Here’s what I’m taking every day:

 

Antibiotic three times a day (in case the surgery stirred up bacteria that might lead to an infection; has to be taken with food)

Probiotic (to try to counteract the negative effects of the antibiotic; can’t be taken within two hours of the antibiotic)

Pain medication every four hours (because it hurts to have cartilage scraped out of your nose; has to be taken with food)

Peri-colase (to try to counteract the constipating properties of the pain meds; oh, joy!)

Acid blocker (for my acid reflux; has to be taken on an empty stomach 30-60 minutes before eating. I used to take it in the morning, which was easier, but now the doctor wants me taking it at night, which requires some more planning)

Calcium (to try to counteract the calcium-leeching properties of the acid blocker)

Magnesium (ditto)

Glucosamine (for my middle-aged dancer joints)

Fish oil (ditto)

And my anti-anxiety medication, which keeps me writing funny blog posts about everything instead of freaking out

 

I feel like I need one of those giant morning-and-evening pill organizers to deal with the 20 pills a day I’m currently taking. It’s also like a logic puzzle trying to figure out when I have to take each one during the day in order to make sure that 1) I have food in my stomach (or not, as the case may be) and 2) it doesn’t interfere with any of the others.

 

On the plus side, this regimen has helped me feel pretty good post-surgery: my nose has stopped bleeding, the pain is manageable with the medication, and I can actually breathe a little through the tubes in my nose! I can’t wait to see how I feel when I get the splints taken out tomorrow.

Adventure #17–Septoplasty, Part 3

My doctor’s office gave me a list of pre-surgery instructions before my septoplasty: I needed to take a shower the morning of my procedure to help reduce the risk of infection; I needed to make sure I had someone to drive me home afterward and stay with me for the rest of the day; and I needed to fast. I wasn’t allowed to eat or drink anything after midnight the night before, which was tough because my appointment was at noon–I wouldn’t have anything to eat for more than twelve hours.

I was pretty worried about the fasting part. My metabolism is weird, and I usually have to eat a small snack every 1-2 hours or I don’t feel right. Luckily, the surge of adrenaline I got that morning from freaking out about the surgery kept me from feeling hungry. Thanks, adrenaline!

I also kept myself distracted (from both hunger and freaking out) by cleaning my kitchen and bathroom. Normally I hate cleaning, but that morning I was convinced that I had to finish tidying up the whole house or something was going to go wrong. I also blow dried my hair, which I don’t often do, because I was worried about getting bed head while I was under anesthesia. Panic does strange things to people’s brains.
:::::
● **Exercise aim**
In the septoplasty passage, what time was the surgery appointment?

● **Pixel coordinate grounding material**
:::::
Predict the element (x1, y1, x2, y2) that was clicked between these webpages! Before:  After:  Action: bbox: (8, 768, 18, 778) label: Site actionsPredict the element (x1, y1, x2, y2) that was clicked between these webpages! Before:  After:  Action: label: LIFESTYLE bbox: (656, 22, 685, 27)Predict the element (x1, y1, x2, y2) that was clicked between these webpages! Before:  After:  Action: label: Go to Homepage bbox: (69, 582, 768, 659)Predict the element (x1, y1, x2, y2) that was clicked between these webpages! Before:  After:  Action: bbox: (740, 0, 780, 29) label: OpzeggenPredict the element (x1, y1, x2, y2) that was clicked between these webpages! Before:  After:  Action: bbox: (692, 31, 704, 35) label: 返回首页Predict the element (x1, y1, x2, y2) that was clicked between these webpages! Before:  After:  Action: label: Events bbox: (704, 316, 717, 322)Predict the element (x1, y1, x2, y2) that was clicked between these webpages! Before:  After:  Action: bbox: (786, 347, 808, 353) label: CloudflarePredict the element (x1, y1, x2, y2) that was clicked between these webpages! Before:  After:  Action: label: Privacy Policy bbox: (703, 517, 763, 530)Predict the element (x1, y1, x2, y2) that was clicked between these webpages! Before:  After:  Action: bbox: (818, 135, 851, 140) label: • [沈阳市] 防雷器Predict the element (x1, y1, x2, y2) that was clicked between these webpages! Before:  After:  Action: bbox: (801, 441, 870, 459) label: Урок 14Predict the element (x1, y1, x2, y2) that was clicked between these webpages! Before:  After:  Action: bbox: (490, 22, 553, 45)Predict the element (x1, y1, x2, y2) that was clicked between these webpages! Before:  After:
:::::
● **Response**
Noon.